◆ What you need to do: Rewrite all of the data below, changing every "Where should I click to" to "Which spot should I click to" and leaving everything else as it is.

◆ Excerpted records:
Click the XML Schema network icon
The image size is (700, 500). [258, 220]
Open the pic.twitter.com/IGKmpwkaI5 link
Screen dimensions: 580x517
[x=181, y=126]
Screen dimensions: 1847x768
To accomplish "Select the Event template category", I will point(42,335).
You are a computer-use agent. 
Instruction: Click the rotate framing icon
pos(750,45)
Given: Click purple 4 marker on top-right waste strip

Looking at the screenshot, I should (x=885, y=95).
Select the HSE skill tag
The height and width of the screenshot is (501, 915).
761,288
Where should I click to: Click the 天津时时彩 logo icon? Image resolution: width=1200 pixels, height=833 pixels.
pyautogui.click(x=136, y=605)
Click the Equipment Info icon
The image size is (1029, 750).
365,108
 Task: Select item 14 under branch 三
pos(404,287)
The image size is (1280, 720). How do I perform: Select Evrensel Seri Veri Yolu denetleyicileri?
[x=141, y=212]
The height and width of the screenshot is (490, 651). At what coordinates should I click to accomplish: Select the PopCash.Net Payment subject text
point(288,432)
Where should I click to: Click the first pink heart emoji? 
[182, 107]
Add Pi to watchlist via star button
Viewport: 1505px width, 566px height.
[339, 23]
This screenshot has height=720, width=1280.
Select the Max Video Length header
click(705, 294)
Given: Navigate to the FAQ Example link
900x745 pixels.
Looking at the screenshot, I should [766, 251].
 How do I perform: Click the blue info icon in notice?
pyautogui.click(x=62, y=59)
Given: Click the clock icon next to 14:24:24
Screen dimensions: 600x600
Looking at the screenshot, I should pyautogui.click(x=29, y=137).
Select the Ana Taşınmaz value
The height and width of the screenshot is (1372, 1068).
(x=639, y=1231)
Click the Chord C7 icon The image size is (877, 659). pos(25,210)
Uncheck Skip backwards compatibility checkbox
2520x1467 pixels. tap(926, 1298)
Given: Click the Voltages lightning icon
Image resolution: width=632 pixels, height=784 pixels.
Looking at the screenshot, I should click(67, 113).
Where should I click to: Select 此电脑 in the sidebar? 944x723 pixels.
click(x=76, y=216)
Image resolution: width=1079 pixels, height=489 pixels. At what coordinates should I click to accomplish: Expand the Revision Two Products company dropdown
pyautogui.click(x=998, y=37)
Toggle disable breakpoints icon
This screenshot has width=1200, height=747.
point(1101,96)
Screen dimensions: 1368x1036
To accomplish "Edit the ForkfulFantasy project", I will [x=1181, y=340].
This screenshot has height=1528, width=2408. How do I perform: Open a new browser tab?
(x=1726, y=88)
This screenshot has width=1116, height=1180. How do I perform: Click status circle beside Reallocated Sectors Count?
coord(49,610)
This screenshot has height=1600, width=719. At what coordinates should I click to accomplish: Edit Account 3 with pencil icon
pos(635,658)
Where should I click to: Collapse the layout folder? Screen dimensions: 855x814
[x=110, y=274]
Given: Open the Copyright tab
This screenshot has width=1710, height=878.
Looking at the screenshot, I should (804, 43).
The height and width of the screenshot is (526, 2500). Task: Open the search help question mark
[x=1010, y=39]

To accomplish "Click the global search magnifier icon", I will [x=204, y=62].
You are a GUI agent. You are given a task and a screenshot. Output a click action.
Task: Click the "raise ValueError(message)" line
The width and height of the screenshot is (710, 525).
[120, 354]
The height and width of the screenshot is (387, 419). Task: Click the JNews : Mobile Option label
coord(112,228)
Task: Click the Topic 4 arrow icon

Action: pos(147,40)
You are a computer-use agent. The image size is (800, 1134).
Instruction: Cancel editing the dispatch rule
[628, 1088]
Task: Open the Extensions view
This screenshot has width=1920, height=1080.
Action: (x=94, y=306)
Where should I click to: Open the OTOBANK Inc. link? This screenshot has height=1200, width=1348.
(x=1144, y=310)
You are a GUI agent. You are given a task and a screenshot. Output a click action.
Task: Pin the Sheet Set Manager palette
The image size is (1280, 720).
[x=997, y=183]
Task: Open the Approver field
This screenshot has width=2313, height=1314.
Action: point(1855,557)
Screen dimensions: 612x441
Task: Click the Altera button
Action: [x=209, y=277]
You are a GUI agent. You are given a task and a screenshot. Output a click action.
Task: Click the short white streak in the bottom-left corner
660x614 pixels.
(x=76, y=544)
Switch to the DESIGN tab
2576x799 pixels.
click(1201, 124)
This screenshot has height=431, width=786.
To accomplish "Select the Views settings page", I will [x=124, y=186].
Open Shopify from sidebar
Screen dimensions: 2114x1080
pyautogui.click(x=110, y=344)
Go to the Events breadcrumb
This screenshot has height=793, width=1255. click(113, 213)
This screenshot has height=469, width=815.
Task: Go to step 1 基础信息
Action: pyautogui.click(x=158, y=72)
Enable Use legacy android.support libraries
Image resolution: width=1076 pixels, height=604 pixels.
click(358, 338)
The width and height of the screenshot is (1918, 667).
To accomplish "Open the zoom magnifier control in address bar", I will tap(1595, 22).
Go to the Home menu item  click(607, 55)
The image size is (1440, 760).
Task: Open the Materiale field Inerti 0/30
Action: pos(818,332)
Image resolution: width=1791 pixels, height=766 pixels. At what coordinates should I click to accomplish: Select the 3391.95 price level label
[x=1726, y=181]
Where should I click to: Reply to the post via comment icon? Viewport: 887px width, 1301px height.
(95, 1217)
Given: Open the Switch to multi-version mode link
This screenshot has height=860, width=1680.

◆ Final result:
Click the XML Schema network icon
The image size is (700, 500). [258, 220]
Open the pic.twitter.com/IGKmpwkaI5 link
Screen dimensions: 580x517
[x=181, y=126]
Screen dimensions: 1847x768
To accomplish "Select the Event template category", I will point(42,335).
You are a computer-use agent. 
Instruction: Click the rotate framing icon
pos(750,45)
Given: Click purple 4 marker on top-right waste strip

Looking at the screenshot, I should (x=885, y=95).
Select the HSE skill tag
The height and width of the screenshot is (501, 915).
761,288
Which spot should I click to: Click the 天津时时彩 logo icon? Image resolution: width=1200 pixels, height=833 pixels.
pyautogui.click(x=136, y=605)
Click the Equipment Info icon
The image size is (1029, 750).
365,108
 Task: Select item 14 under branch 三
pos(404,287)
The image size is (1280, 720). How do I perform: Select Evrensel Seri Veri Yolu denetleyicileri?
[x=141, y=212]
The height and width of the screenshot is (490, 651). At what coordinates should I click to accomplish: Select the PopCash.Net Payment subject text
point(288,432)
Which spot should I click to: Click the first pink heart emoji? 
[182, 107]
Add Pi to watchlist via star button
Viewport: 1505px width, 566px height.
[339, 23]
This screenshot has height=720, width=1280.
Select the Max Video Length header
click(705, 294)
Given: Navigate to the FAQ Example link
900x745 pixels.
Looking at the screenshot, I should [766, 251].
 How do I perform: Click the blue info icon in notice?
pyautogui.click(x=62, y=59)
Given: Click the clock icon next to 14:24:24
Screen dimensions: 600x600
Looking at the screenshot, I should pyautogui.click(x=29, y=137).
Select the Ana Taşınmaz value
The height and width of the screenshot is (1372, 1068).
(x=639, y=1231)
Click the Chord C7 icon The image size is (877, 659). pos(25,210)
Uncheck Skip backwards compatibility checkbox
2520x1467 pixels. tap(926, 1298)
Given: Click the Voltages lightning icon
Image resolution: width=632 pixels, height=784 pixels.
Looking at the screenshot, I should click(67, 113).
Which spot should I click to: Select 此电脑 in the sidebar? 944x723 pixels.
click(x=76, y=216)
Image resolution: width=1079 pixels, height=489 pixels. At what coordinates should I click to accomplish: Expand the Revision Two Products company dropdown
pyautogui.click(x=998, y=37)
Toggle disable breakpoints icon
This screenshot has width=1200, height=747.
point(1101,96)
Screen dimensions: 1368x1036
To accomplish "Edit the ForkfulFantasy project", I will [x=1181, y=340].
This screenshot has height=1528, width=2408. How do I perform: Open a new browser tab?
(x=1726, y=88)
This screenshot has width=1116, height=1180. How do I perform: Click status circle beside Reallocated Sectors Count?
coord(49,610)
This screenshot has height=1600, width=719. At what coordinates should I click to accomplish: Edit Account 3 with pencil icon
pos(635,658)
Which spot should I click to: Collapse the layout folder? Screen dimensions: 855x814
[x=110, y=274]
Given: Open the Copyright tab
This screenshot has width=1710, height=878.
Looking at the screenshot, I should (804, 43).
The height and width of the screenshot is (526, 2500). Task: Open the search help question mark
[x=1010, y=39]

To accomplish "Click the global search magnifier icon", I will [x=204, y=62].
You are a GUI agent. You are given a task and a screenshot. Output a click action.
Task: Click the "raise ValueError(message)" line
The width and height of the screenshot is (710, 525).
[120, 354]
The height and width of the screenshot is (387, 419). Task: Click the JNews : Mobile Option label
coord(112,228)
Task: Click the Topic 4 arrow icon

Action: pos(147,40)
You are a computer-use agent. The image size is (800, 1134).
Instruction: Cancel editing the dispatch rule
[628, 1088]
Task: Open the Extensions view
This screenshot has width=1920, height=1080.
Action: (x=94, y=306)
Which spot should I click to: Open the OTOBANK Inc. link? This screenshot has height=1200, width=1348.
(x=1144, y=310)
You are a GUI agent. You are given a task and a screenshot. Output a click action.
Task: Pin the Sheet Set Manager palette
The image size is (1280, 720).
[x=997, y=183]
Task: Open the Approver field
This screenshot has width=2313, height=1314.
Action: point(1855,557)
Screen dimensions: 612x441
Task: Click the Altera button
Action: [x=209, y=277]
You are a GUI agent. You are given a task and a screenshot. Output a click action.
Task: Click the short white streak in the bottom-left corner
660x614 pixels.
(x=76, y=544)
Switch to the DESIGN tab
2576x799 pixels.
click(1201, 124)
This screenshot has height=431, width=786.
To accomplish "Select the Views settings page", I will [x=124, y=186].
Open Shopify from sidebar
Screen dimensions: 2114x1080
pyautogui.click(x=110, y=344)
Go to the Events breadcrumb
This screenshot has height=793, width=1255. click(113, 213)
This screenshot has height=469, width=815.
Task: Go to step 1 基础信息
Action: pyautogui.click(x=158, y=72)
Enable Use legacy android.support libraries
Image resolution: width=1076 pixels, height=604 pixels.
click(358, 338)
The width and height of the screenshot is (1918, 667).
To accomplish "Open the zoom magnifier control in address bar", I will tap(1595, 22).
Go to the Home menu item  click(607, 55)
The image size is (1440, 760).
Task: Open the Materiale field Inerti 0/30
Action: pos(818,332)
Image resolution: width=1791 pixels, height=766 pixels. At what coordinates should I click to accomplish: Select the 3391.95 price level label
[x=1726, y=181]
Which spot should I click to: Reply to the post via comment icon? Viewport: 887px width, 1301px height.
(95, 1217)
Given: Open the Switch to multi-version mode link
This screenshot has height=860, width=1680.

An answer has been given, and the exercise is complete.